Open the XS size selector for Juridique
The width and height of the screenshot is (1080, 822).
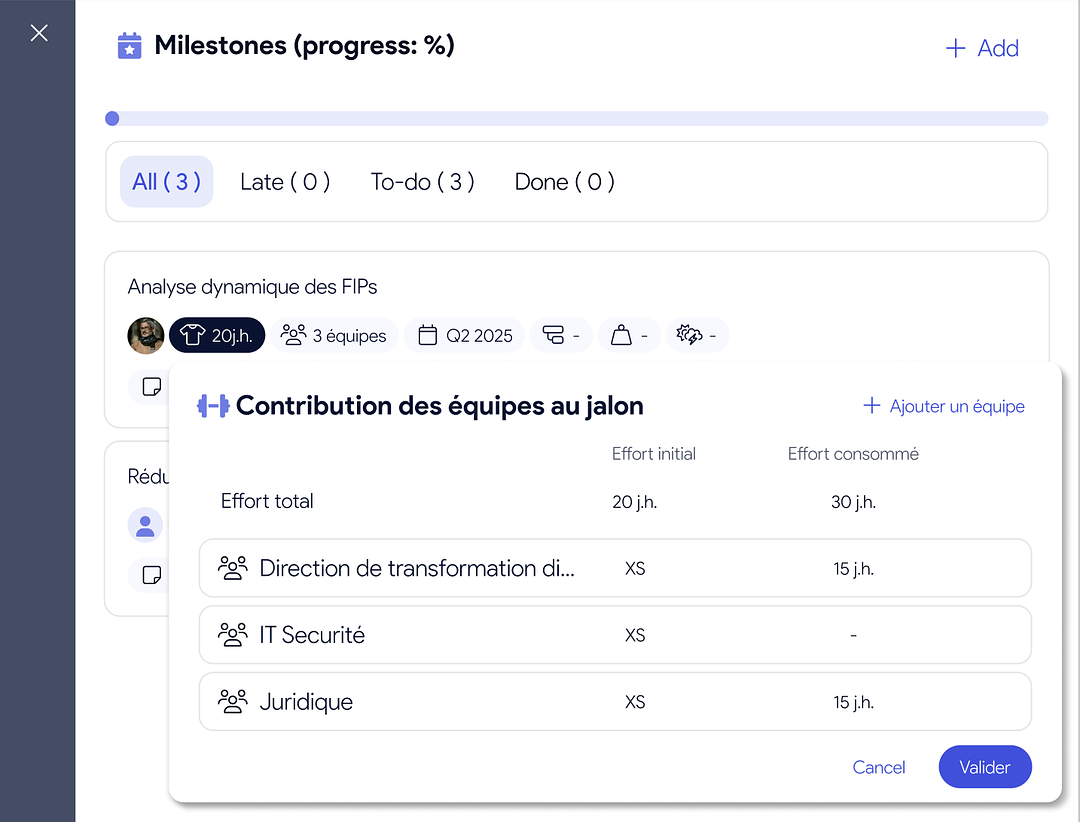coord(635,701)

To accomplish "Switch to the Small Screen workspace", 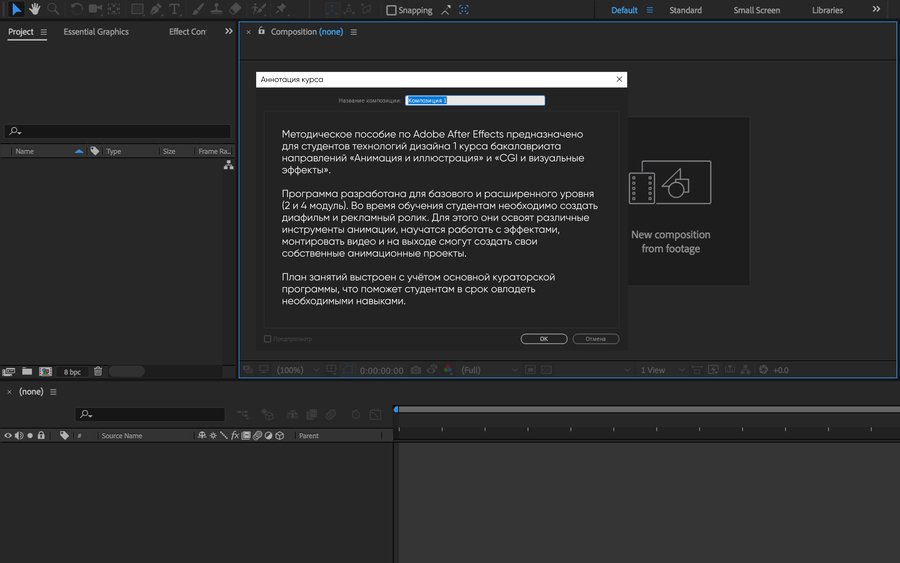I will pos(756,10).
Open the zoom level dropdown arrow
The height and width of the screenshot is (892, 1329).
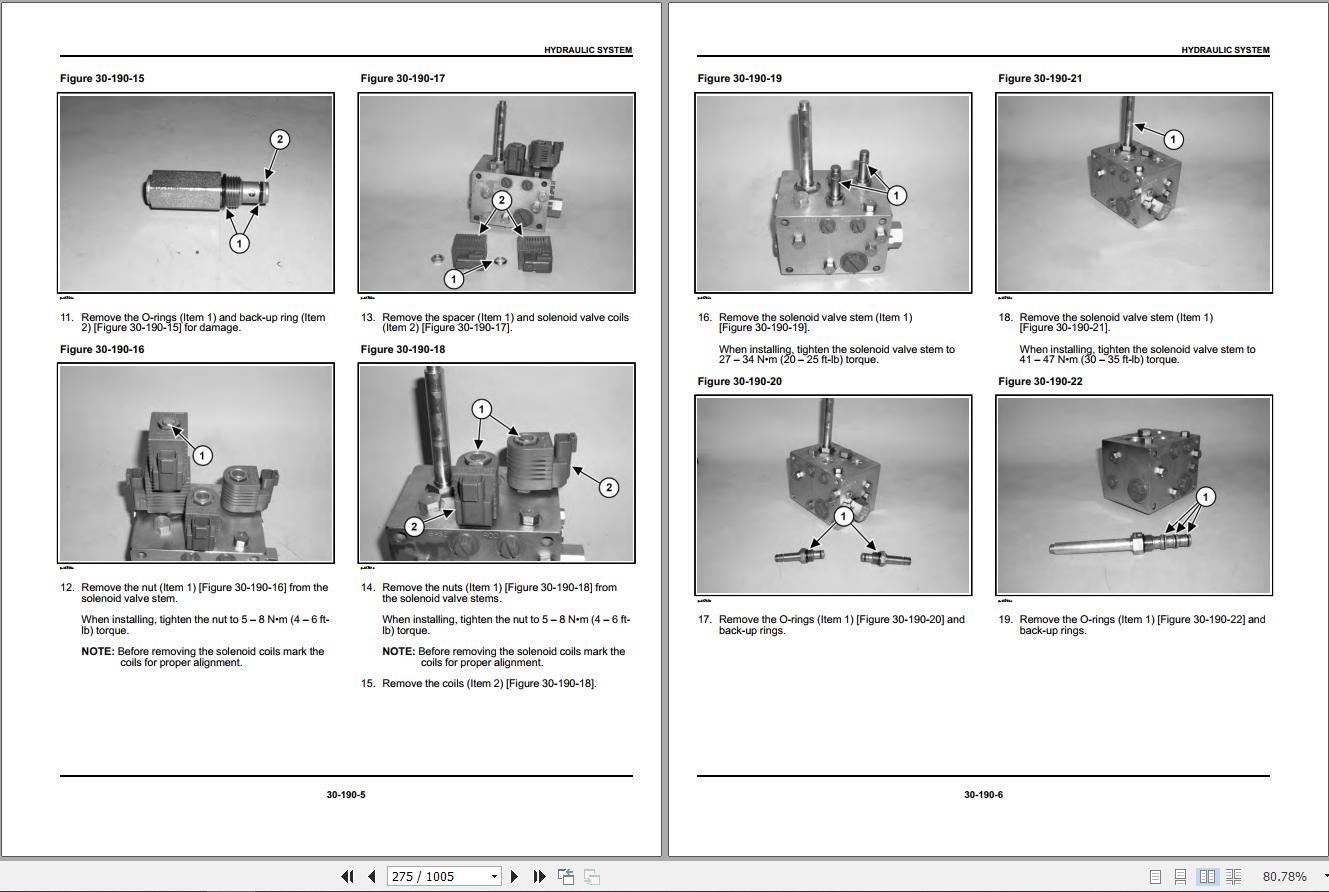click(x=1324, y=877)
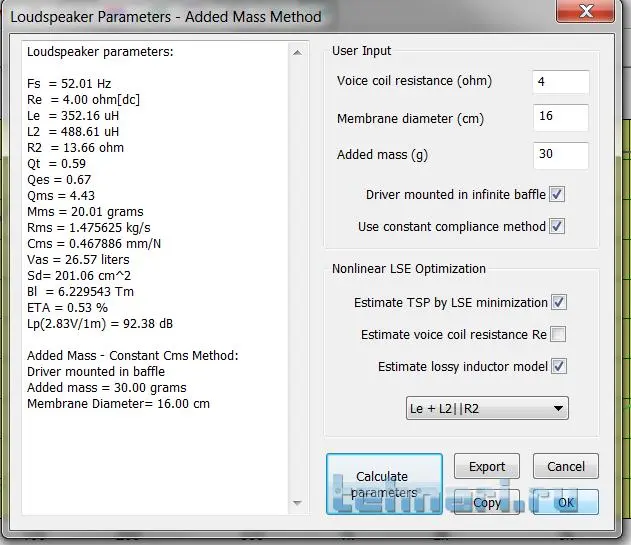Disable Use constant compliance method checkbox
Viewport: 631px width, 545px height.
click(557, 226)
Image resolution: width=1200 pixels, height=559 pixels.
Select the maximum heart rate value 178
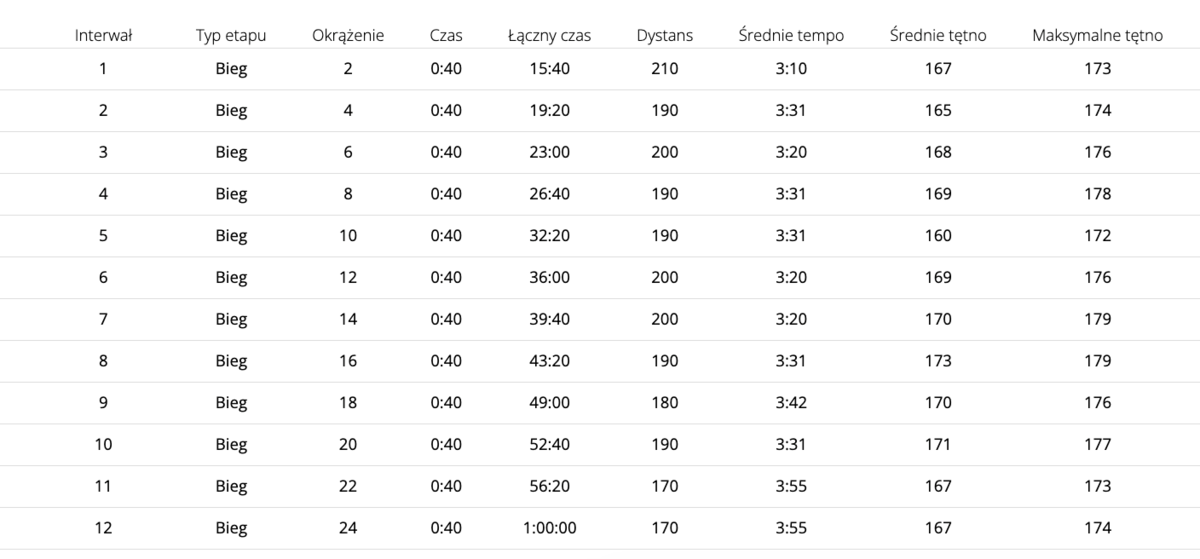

-.-.-

→ Exercise: Please repeat the stretch of data from the line containing "Image resolution: width=1200" through the end of the data, leaving out the pictures.

→ Result for this exercise:
Image resolution: width=1200 pixels, height=559 pixels.
Select the maximum heart rate value 178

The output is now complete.